9.1.4 – the immersive sound configuration, similar to 7.1 surround sound, but having four additional height speakers. The “.4” refers to the height channels. It consists of three front speakers, six surround speakers, an LFE channel, and four overhead channels.
9.1.6 – the immersive sound configuration, similar to 7.1 surround sound, but having six additional height speakers. The “.6” refers to the height channels. It consists of three front speakers, six surround speakers, an LFE channel, and six overhead channels.
9-pin – a slang term for a 9-pin D-Sub connector, used by many manufacturers for their synchronization protocols.
9-segment display – see segmented display.
94 dB-SPL – the sound pressure level equal to 1 pascal (newtons per square meter). Microphone sensitivity is the output voltage, usually measured with a 1-kHz sine wave at a 94 dB-SPL level, expressed as mv or dBV.
909 – short for the Roland TR-909 Rhythm Composer.
Note: We believe this is the largest dictionary (glossary) of terms specific to usage within the recording industry that is currently available on the internet, with more than 8,500 entries, nearly 600 illustrations, and dozens of tables. Some of the terms have different or additional meanings in other situations, especially within the electronic, automotive, scientific, and computer industries. Of necessity there are obvious overlaps into other fields such as music, electronics, and computers, but such excursions are limited to information deemed pertinent to the knowledge required to operate and/or participate effectively in the workings of a recording studio. Also included are terms related to sound reinforcement (live performances) including wireless microphone technology because a working knowledge of that terminology is necessary for recording at live performance venues. Because recording studios also record audio for video and motion pictures (films), some terminology from those fields is included. Some scientific terms are included because they help explain studio terminology. For example, electromagnetism explains how microphones, loudspeakers, and guitar pickups work. Knowledge of radio waves and the radio frequency spectrum is needed to explain wireless devices. Any trademarks or trade names mentioned belong to their respective owners. The information contained in this dictionary is believed to be accurate at the time of publication. This information is subject to change without notice. The information was obtained from and cross-checked with a variety of sources that are believed to be reliable. However, Los Senderos Studio, LLC does not guarantee the accuracy or completeness of the information contained herein. Please contact us to report any errors, omissions, discrepancies, or broken links. Los Senderos Studio shall not be responsible for any consequences or damages arising out of the use of this information. Nothing in this glossary should be interpreted as legal advice. For a glossary providing information on legal and business matters for musicians, we suggest you consult Musicians Business Dictionary.

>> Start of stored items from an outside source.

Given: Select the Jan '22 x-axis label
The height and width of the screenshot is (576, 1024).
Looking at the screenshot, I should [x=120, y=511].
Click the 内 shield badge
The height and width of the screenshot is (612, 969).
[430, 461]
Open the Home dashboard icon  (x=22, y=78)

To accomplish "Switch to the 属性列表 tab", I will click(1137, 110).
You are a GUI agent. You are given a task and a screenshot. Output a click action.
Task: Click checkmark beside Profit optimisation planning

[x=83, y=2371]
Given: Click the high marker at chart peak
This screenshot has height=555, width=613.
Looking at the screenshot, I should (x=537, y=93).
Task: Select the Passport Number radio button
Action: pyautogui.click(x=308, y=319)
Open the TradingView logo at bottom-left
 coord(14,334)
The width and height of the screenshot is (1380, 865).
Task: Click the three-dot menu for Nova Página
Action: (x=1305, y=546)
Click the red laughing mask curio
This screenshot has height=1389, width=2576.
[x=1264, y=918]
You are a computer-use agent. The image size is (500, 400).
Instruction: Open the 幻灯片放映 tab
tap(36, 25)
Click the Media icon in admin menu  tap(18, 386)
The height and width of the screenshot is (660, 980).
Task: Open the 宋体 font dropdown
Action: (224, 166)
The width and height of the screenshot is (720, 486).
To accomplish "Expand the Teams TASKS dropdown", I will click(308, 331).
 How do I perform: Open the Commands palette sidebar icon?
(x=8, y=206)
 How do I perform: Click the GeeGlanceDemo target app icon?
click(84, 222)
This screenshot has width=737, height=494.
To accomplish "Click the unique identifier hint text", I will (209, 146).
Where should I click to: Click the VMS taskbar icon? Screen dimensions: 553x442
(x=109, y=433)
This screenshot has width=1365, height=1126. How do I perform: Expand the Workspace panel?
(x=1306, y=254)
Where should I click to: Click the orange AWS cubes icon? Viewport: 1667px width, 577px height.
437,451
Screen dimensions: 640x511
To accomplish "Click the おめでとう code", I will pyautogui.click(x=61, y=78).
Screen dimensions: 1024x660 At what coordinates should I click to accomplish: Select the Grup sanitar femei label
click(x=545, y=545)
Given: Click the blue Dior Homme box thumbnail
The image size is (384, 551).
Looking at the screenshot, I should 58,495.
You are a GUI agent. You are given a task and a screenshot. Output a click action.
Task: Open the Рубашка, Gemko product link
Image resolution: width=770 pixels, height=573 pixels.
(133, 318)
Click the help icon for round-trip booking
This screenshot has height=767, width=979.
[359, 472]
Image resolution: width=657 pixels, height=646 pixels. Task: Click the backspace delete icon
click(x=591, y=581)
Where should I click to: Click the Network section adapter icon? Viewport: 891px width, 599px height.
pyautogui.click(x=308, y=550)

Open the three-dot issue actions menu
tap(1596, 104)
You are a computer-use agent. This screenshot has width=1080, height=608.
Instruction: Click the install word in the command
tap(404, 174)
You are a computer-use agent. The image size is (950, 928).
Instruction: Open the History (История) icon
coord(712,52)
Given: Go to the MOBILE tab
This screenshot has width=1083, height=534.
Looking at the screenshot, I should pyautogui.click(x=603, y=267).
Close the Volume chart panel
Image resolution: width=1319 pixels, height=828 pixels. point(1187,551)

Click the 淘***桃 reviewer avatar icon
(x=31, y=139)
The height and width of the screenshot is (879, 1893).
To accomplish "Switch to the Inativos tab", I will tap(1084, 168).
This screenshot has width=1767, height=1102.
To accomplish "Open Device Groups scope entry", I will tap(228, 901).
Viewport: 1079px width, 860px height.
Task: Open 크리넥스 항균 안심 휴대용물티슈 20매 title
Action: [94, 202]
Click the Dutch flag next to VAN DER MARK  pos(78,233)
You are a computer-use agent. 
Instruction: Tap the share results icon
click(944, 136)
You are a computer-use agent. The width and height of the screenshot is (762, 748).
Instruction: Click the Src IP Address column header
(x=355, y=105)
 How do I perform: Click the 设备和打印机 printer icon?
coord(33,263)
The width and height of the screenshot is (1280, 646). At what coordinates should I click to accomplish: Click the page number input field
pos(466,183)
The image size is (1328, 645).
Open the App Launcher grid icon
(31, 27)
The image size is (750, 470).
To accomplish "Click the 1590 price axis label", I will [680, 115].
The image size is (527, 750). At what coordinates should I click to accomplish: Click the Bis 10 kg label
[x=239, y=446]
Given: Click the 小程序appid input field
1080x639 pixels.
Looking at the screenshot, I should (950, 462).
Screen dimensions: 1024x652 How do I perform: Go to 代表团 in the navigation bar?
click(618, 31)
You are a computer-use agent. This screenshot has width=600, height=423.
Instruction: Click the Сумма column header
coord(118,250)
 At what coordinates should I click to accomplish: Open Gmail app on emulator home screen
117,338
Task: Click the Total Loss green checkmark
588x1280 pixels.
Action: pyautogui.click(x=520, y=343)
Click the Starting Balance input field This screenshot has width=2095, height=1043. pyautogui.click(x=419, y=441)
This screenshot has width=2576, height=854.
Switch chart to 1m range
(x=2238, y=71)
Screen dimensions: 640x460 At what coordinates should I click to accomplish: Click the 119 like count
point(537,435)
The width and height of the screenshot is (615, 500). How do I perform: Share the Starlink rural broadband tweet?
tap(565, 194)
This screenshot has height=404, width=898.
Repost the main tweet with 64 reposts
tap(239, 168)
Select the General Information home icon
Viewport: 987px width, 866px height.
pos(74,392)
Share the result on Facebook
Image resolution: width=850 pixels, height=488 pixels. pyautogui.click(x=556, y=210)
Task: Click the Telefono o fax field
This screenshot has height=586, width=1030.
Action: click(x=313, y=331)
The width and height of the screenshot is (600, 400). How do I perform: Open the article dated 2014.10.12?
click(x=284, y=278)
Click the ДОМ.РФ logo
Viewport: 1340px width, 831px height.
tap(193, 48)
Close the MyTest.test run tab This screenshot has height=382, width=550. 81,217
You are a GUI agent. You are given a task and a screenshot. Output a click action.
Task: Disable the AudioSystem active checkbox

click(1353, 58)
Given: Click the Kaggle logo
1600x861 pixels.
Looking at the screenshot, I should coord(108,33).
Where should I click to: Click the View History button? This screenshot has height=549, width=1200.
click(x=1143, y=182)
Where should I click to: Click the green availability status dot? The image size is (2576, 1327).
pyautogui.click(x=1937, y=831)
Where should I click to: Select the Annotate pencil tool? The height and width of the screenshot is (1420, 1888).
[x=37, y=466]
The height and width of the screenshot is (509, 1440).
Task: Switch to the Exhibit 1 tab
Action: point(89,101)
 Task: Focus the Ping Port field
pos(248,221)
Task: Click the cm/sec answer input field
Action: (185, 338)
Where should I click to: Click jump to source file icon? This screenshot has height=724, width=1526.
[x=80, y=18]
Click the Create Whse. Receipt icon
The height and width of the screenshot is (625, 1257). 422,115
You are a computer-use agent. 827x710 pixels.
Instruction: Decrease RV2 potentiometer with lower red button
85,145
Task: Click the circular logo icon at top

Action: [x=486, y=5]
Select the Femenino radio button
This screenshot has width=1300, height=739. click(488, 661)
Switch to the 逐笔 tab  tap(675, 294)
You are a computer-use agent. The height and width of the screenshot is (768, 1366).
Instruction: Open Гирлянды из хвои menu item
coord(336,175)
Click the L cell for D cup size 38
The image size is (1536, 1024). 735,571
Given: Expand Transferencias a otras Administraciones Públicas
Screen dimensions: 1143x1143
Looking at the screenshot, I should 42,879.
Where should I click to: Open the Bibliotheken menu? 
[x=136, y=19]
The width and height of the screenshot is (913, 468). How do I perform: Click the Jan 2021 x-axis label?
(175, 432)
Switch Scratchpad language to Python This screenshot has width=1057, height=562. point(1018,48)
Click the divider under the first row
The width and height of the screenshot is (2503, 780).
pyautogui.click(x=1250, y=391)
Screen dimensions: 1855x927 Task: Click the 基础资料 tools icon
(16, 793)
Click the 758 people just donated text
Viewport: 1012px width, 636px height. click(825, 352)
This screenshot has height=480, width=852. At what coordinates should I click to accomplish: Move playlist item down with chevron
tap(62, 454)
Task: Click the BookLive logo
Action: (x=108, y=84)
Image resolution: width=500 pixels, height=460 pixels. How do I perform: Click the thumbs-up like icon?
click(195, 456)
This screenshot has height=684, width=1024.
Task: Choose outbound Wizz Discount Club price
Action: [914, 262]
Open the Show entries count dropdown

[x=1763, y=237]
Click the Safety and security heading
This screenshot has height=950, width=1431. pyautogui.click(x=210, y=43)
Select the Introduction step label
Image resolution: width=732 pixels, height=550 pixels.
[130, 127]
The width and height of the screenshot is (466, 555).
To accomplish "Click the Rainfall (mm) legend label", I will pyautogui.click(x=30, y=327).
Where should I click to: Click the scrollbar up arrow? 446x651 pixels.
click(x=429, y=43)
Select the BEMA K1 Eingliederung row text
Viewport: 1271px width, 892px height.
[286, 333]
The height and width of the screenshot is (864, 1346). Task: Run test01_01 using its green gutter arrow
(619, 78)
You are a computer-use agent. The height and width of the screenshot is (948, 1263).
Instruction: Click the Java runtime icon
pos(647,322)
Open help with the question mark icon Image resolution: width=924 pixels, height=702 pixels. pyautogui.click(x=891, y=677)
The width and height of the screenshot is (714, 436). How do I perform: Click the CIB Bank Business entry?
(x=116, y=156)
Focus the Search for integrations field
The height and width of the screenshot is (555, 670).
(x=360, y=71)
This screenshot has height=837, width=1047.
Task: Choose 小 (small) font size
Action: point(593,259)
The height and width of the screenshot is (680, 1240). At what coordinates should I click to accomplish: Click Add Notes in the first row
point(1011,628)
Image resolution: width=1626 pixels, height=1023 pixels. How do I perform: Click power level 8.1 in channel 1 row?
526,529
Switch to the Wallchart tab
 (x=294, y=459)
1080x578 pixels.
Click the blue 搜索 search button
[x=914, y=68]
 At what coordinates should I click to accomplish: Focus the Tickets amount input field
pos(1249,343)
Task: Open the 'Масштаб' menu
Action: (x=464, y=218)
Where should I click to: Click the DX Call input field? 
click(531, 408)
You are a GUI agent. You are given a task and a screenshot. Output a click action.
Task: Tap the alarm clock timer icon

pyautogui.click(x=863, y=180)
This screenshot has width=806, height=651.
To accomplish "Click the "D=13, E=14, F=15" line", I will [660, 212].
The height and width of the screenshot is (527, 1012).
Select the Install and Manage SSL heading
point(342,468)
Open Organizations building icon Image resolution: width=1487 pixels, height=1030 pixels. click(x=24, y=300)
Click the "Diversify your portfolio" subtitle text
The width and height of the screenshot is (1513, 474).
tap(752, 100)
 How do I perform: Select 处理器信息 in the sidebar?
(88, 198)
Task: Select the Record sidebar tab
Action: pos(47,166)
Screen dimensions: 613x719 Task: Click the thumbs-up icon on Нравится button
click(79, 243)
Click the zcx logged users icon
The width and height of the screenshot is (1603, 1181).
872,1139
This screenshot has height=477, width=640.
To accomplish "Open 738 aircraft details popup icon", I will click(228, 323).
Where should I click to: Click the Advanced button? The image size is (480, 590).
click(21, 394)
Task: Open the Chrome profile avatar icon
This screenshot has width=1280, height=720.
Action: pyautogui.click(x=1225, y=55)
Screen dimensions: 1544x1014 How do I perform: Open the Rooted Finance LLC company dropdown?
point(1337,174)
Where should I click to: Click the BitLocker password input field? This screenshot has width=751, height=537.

A note on alphabetical order: The terms in this glossary are alphabetical without regard to spaces and punctuation. For example, AM Radio follows amplitude. While this may seem to be at odds with other conventions, it eliminates confusion with words such as pickup, which is sometimes written as pick up or pick-up. In addition, all symbols such as &, -, or / are ignored. The entries on the number page (0-9) are listed in increasing value within each digit. For example, all of the entries beginning with 1 are listed before those starting with 2. For Greek letters (α-ω), the entries are in Greek alphabetical order.